软件质量在现代软件工程中至关重要,特别是在大型和不断演变的代码库中。本研究分析了五个连续版本的开放源码 Java测试框架TealNG的软件质量度量的演变。使用静态分析工具理解,为每个版本提取了11个关键目标导向度量,包括环形复杂度、级联和代码线。统计和视觉分析揭示了长期的结构性趋势。结果显示,TestNG已经发展成一个更稳定、更可维持的框架,反映了正在进行的开发、重构和建筑改进。本研究为设计演变提供了深刻的见解,并为维护类似项目的代码质量提出了建议。


Article 30

Title@2025-05-28 (3): Visualizing Cloud-native Applications with KubeDiagrams

Title: Visualizing Cloud-native Applications with KubeDiagrams Cloud-native Anwendungen mit KubeDiagrammen visualisieren 带有KubeDiagrams 的可视化云源应用 2505.22879v1

Authors: Philippe Merle, Fabio Petrillo

Modern distributed applications increasingly rely on cloud-native platforms to abstract the complexity of deployment and scalability. As the de facto orchestration standard, Kubernetes enables this abstraction, but its declarative configuration model makes the architectural understanding difficult.
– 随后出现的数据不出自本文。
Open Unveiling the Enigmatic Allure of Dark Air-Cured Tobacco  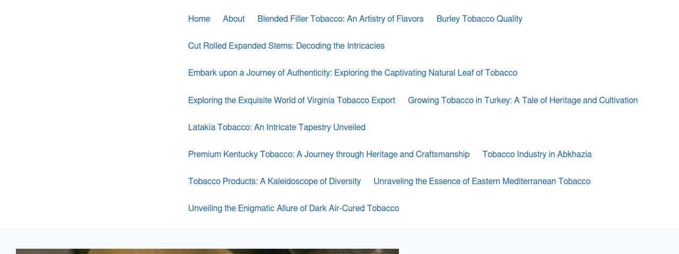pos(293,208)
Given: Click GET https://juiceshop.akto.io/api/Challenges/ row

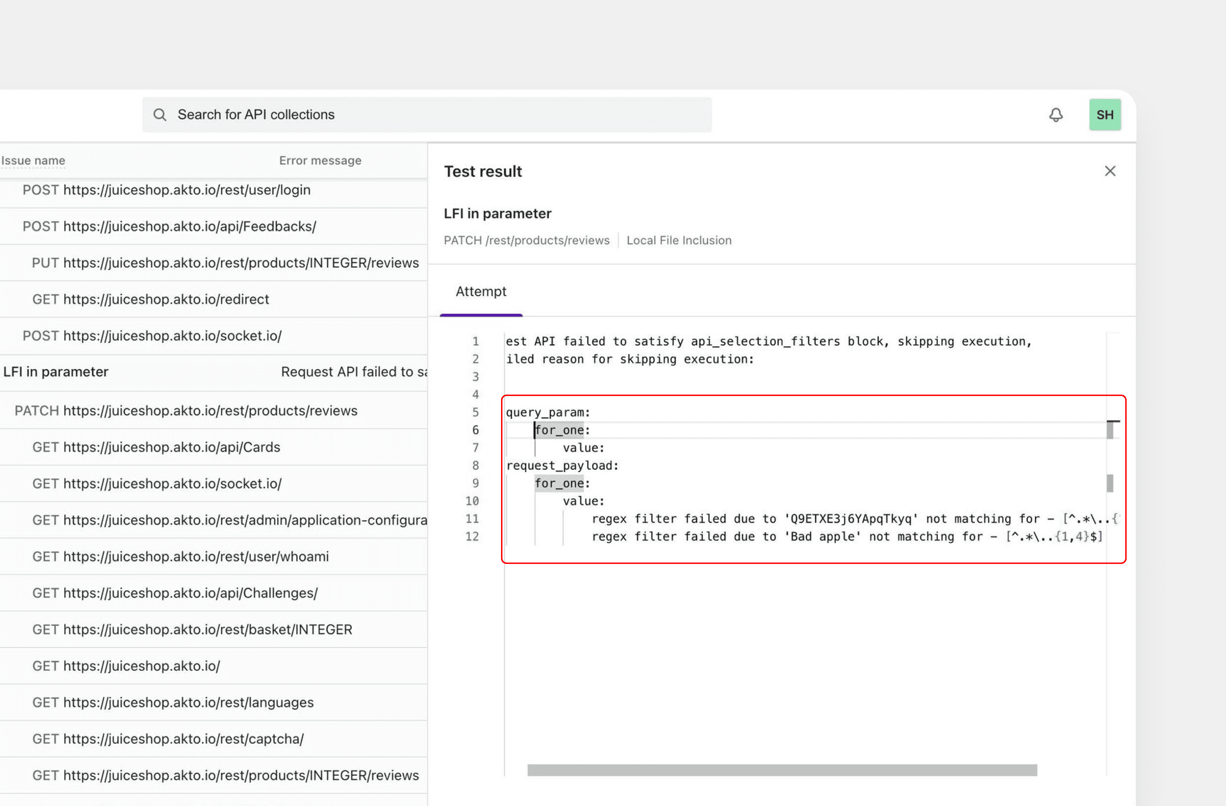Looking at the screenshot, I should pos(175,593).
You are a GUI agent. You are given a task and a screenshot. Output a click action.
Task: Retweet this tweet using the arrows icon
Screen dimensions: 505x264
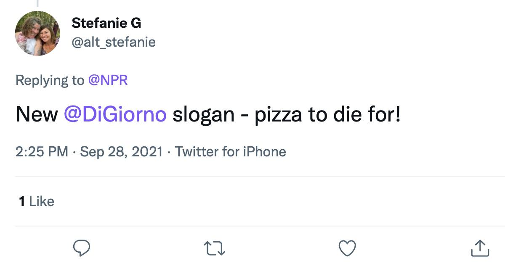(215, 248)
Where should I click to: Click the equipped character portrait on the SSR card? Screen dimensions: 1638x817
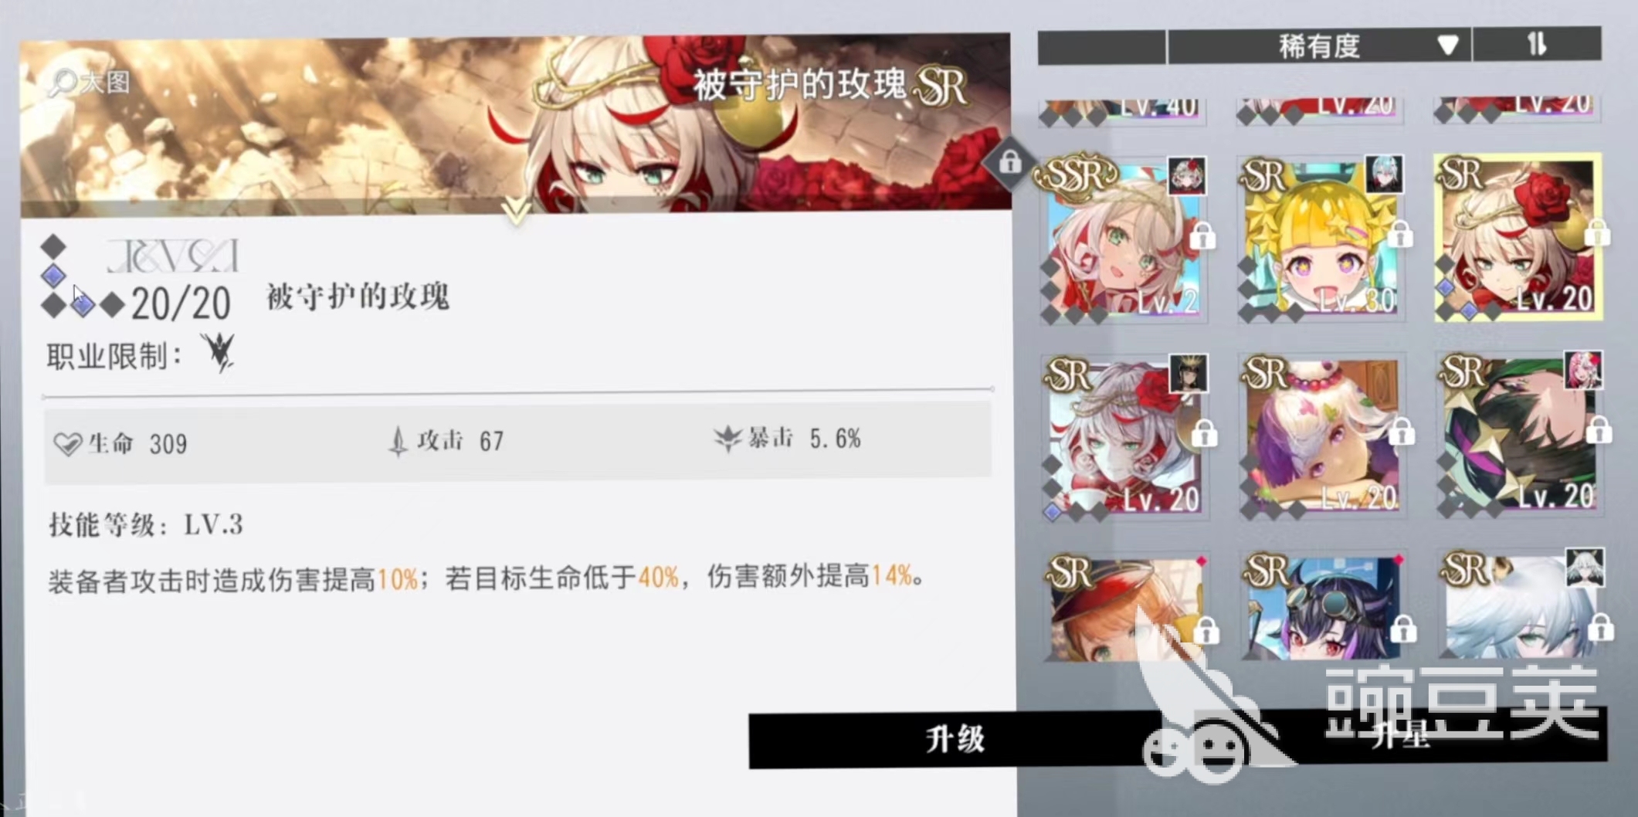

Developers, operators, and architects struggle to form accurate mental models from raw manifests, Helm charts, or cluster state descriptions. We introduce KubeDiagrams, an open-source tool that transforms Kubernetes manifests into architecture diagrams. By grounding our design in a user-centered study of real-world visualization practices, we identify the specific challenges Kubernetes users face and map these to concrete design requirements. KubeDiagrams integrates seamlessly with standard Kubernetes artifacts, preserves semantic fidelity to core concepts, and supports extensibility and automation. We detail the tool’s architecture, visual encoding strategies, and extensibility mechanisms. Three case studies illustrate how KubeDiagrams enhances system comprehension and supports architectural reasoning in distributed cloud-native systems. KubeDiagrams addresses concrete pain points in Kubernetes-based DevOps practices and is valued for its automation, clarity, and low-friction integration into real-world tooling environments.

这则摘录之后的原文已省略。